Personal Democracy Plus Our premium content network. LEARN MORE You are not logged in. LOG IN NOW >

Developers Are Already Submitting Patches to Obama's New Open Data Policy

BY Nick Judd | Thursday, May 9 2013

Photo: Tom Lohdan / Flickr

The White House on Thursday morning released an executive order from President Barack Obama that mandates any data in information systems created by government agencies going forward be available for anyone to access, download, and use.

Administration officials say this will present opportunities for entrepreneurs across the country.

"We sit on a treasure trove of data in government," White House Chief Information Officer Steven VanRoekel said today during a conference call with reporters. "Today most of that data is locked up in paper, proprietary systems and other things. As part of this motion, government agencies are going to, as they create new or modernize their existing systems, by default they will be required to make their data in those systems open and machine readable."

In recent years, VanRoekel said, hundreds of companies have launched with a focus on government data, creating thousands of jobs.

The new directive will also be a boon for transparency, VanRoekel said.
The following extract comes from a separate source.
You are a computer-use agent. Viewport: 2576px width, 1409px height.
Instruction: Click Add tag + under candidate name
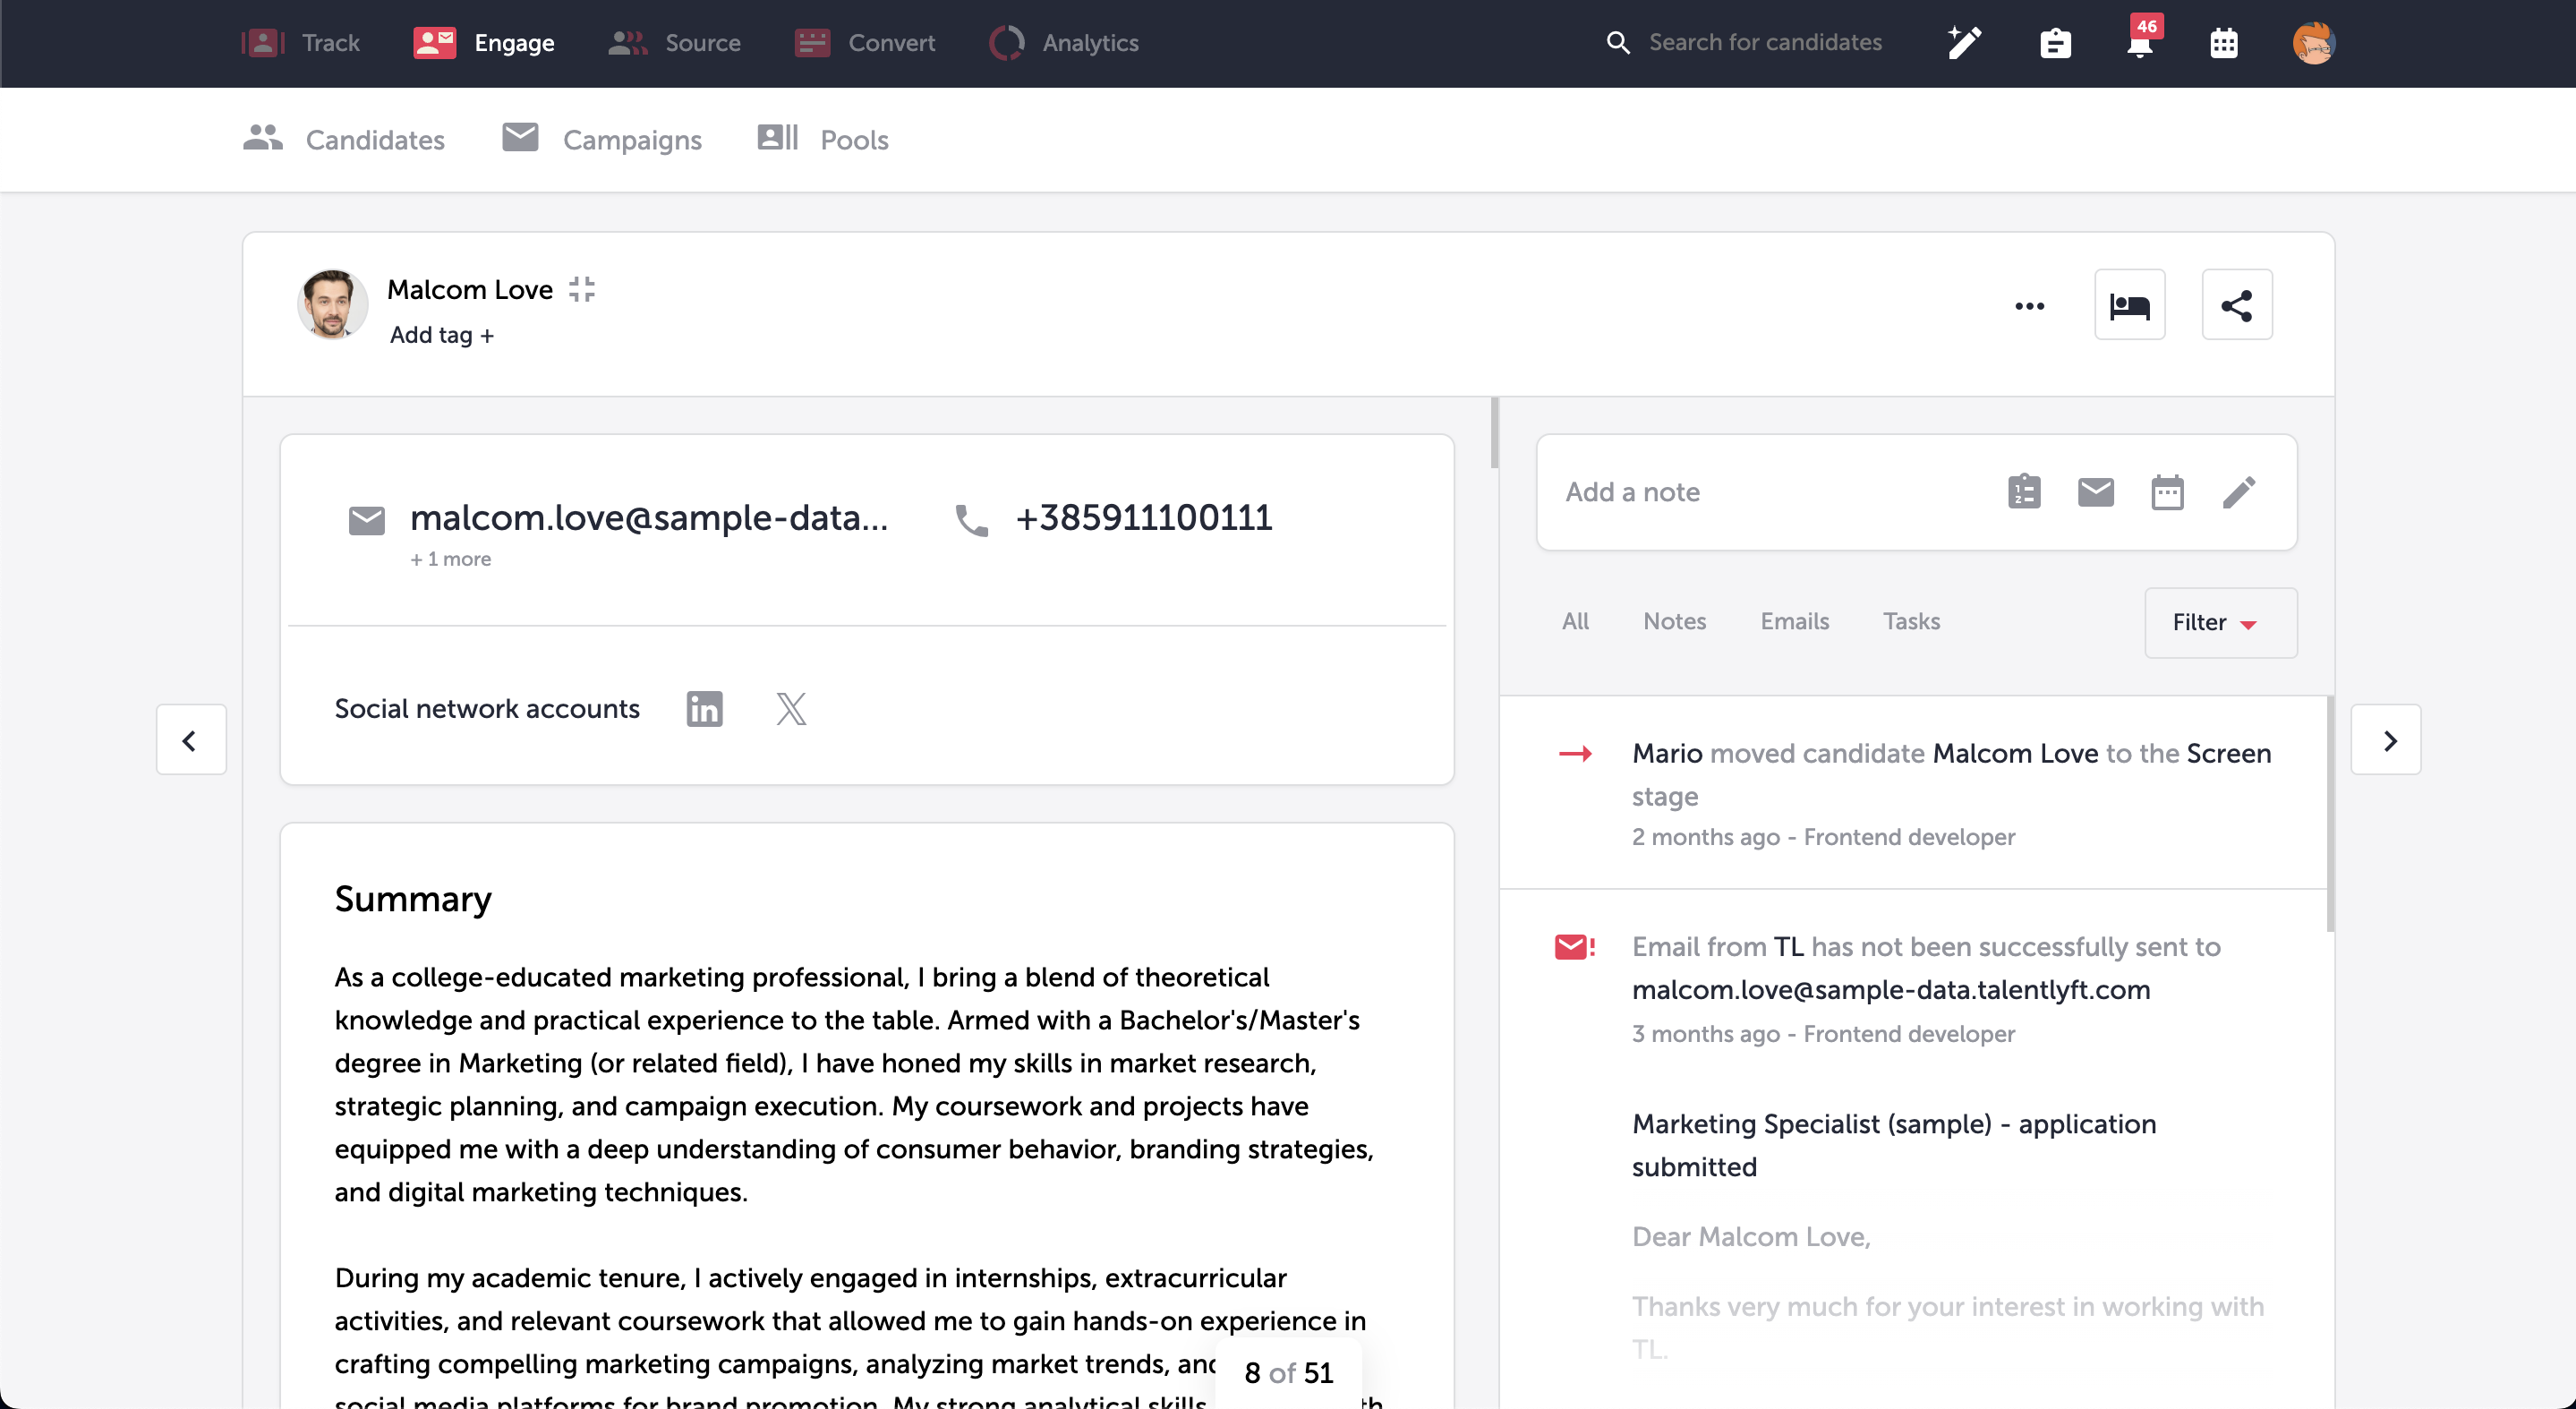[x=442, y=335]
"This, we feel, will create opportunities around transparency and efficiency inside the walls fo government as well as fuel economic opportunity on the outside," he told reporters.

The order declares that the "default state" of government information resources published or modernized going forward "shall be open and machine readable," with exceptions for privacy, confidentiality, and national security. Accompanying the order is a memo from the Office of Management and Budget that requires agencies to maintain an "enterprise data inventory" — a list of all its databases — and, based on that inventory, release a list of datasets available to the public.

The policy is posted to GitHub, a repository for open-source projects, and people in the field of technology in government are already proposing changes through GitHub's chosen method, pull requests.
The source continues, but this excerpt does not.